Впрочем, фанаты первой части без труда увидят в этом характерный вильнёвский почерк и будут правы: конфликты, выраженные визуально, в новой «Дюне» всё чаще оказываются важнее философских споров текстового гербертовского оригинала, обременяющих режиссера необходимостью выражать их в словах. Картина несоизмеримо изобретательнее подходит к изучению противостояния теплых, живых фрименов и холодных, машиноподобных Харконненов, то и дело бросаясь в развернутые визуальные исследования быта двух народов, чем к деконструкции мессианства, которую оставляет на — справедливости ради, довольно мощных — плечах Зендеи с её единственной фразой, призванной сорвать все покровы с пророчества.

Но в этом и состоит ценность нового прочтения: такое смещение акцентов, вероятно, может удивить фанатов оригинального текста, но в рамках философии конкретного режиссера оно прекрасно работает. Таким был и «Бегущий по лезвию 2049» — тяжелым, медленным, молчаливым, не отвечающим на вопросы — и даже, в общем-то, напрямую их не задающим, но оставляющим для каждого внимательного зрителя предостаточно тем для последующей домашней работы.

Кадр из «Дюны 2»
Кадр из «Дюны 2»

Так же и «Дюна» в новой интерпретации не лишилась первоначальных смыслов. Ищущий всегда найдет и отметит в чеклисте и библейские мотивы, и политические интриги, и экологические причитания, навевающие тревожную мысль: «Нам точно нужно так много “Аватаров”?», — а выходя из зала, может разве что усомниться в выбранной режиссером пропорции. Едва ли фильм стал бы хуже, если бы в нем нашли время артикулированно объяснить ряд ключевых для вселенной терминов или раскрыть мотивации не менее ключевых персонажей. Однако разбираться со всеми сюжетными нюансами новоиспеченным фанатам франшизы придется самостоятельно и в других источниках, оправившись после сенсорной перегрузки от визуала и отрефлексировав ощущения от такого медитативного, почти гипнотизирующего просмотра.

Впрочем, любителям кино ситуация эта давно знакома: французский канадец старательно отрабатывает всё тот же удар вместо тысячи новых и в этом плане заслуживает изрядной порции критики за ригидность — ну, то есть похвалы за преданность философии и мастерскую ее реализацию, если смотреть под другим углом.

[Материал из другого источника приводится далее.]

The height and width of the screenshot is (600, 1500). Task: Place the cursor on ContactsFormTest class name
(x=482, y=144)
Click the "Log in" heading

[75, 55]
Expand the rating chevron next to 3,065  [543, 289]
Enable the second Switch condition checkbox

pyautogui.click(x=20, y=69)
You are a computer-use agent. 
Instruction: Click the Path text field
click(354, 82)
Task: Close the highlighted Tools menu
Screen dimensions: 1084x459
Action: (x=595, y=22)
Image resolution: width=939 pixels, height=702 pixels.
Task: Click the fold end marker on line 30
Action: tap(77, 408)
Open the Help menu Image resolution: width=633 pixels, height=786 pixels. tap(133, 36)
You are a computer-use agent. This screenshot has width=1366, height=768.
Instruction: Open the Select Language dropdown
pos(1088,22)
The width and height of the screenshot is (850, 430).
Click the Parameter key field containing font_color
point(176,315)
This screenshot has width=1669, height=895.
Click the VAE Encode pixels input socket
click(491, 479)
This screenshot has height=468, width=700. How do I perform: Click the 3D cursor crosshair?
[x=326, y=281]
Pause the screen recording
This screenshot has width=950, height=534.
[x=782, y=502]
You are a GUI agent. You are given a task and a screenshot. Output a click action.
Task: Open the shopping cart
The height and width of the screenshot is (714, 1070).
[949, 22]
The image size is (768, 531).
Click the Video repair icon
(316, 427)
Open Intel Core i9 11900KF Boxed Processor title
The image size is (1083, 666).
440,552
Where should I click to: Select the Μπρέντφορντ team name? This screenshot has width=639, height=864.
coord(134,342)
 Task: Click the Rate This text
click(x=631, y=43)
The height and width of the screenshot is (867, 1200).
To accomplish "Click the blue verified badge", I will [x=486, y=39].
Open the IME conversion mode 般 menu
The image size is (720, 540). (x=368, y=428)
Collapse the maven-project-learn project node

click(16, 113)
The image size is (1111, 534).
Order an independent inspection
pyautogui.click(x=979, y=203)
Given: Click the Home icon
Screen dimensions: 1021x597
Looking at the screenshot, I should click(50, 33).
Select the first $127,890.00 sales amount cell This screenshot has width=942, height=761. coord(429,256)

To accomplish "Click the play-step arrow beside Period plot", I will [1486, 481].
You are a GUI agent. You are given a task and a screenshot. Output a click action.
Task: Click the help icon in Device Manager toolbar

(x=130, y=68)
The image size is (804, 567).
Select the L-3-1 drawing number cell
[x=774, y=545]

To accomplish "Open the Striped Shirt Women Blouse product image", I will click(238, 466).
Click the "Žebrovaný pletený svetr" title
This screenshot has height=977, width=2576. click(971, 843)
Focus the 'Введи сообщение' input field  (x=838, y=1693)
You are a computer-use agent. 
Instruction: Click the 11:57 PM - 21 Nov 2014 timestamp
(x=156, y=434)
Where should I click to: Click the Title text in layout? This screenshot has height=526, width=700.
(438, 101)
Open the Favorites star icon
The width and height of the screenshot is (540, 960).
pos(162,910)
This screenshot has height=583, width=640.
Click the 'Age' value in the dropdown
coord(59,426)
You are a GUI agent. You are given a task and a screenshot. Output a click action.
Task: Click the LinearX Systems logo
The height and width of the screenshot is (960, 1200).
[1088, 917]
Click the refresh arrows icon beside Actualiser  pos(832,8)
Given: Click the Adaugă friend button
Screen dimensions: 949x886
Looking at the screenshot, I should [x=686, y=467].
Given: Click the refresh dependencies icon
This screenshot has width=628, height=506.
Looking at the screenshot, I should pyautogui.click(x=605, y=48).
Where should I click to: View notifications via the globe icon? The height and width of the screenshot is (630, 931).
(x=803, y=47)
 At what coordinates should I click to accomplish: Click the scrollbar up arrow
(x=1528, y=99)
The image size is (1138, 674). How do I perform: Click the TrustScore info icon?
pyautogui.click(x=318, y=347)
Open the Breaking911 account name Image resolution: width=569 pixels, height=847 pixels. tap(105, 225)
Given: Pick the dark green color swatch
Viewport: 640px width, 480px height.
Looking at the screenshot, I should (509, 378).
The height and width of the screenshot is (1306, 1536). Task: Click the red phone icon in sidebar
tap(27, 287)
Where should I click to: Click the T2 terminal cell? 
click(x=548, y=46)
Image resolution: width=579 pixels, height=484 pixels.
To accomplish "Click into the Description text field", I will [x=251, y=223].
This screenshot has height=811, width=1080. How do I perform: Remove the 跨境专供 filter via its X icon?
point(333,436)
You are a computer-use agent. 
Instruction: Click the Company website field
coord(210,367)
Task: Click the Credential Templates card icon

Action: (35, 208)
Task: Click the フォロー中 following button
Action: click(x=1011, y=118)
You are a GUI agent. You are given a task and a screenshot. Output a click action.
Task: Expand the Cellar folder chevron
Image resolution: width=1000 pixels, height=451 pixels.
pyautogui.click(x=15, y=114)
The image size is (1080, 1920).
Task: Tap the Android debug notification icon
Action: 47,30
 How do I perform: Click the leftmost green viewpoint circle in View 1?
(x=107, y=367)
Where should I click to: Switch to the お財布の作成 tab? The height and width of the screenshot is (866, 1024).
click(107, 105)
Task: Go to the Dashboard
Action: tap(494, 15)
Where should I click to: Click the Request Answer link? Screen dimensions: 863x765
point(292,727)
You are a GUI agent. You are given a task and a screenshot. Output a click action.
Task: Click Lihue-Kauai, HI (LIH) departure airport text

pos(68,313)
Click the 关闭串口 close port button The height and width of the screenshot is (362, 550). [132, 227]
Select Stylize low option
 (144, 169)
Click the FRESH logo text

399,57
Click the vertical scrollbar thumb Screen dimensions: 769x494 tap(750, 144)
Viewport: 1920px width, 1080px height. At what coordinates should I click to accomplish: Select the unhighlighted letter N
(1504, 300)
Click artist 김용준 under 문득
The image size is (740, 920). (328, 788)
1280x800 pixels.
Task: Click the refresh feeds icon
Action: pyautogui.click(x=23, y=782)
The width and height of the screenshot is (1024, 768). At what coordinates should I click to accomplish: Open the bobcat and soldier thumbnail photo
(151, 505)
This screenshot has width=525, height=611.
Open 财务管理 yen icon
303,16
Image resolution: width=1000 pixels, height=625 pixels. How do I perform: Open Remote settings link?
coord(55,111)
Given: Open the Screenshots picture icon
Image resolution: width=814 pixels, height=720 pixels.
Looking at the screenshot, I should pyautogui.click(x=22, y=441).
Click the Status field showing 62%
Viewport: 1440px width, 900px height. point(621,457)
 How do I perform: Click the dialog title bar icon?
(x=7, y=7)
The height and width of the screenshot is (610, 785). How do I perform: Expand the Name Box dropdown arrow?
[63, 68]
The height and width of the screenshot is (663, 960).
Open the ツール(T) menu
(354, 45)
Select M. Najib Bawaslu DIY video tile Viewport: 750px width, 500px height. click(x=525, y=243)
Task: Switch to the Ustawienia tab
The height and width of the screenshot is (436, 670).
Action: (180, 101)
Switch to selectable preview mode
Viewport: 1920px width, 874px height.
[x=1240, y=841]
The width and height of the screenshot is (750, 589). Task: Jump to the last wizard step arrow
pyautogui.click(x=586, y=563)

«Дюна 2» — еще один его очень красивый фильм, краткий вывод по которому вполне можно скопировать из обзоров других работ Вильнёва: «Захватывающе красивый и способный подарить мало с чем сравнимое удовольствие при просмотре на большом экране с кинотеатральным звуком». Как первая «Дюна», но еще громче и зрелищнее — а еще тяжеловеснее, медленнее, запутаннее. В условиях современного кинематографа это уже заявка на «новую классику». Рекомендуется всем внутривенно.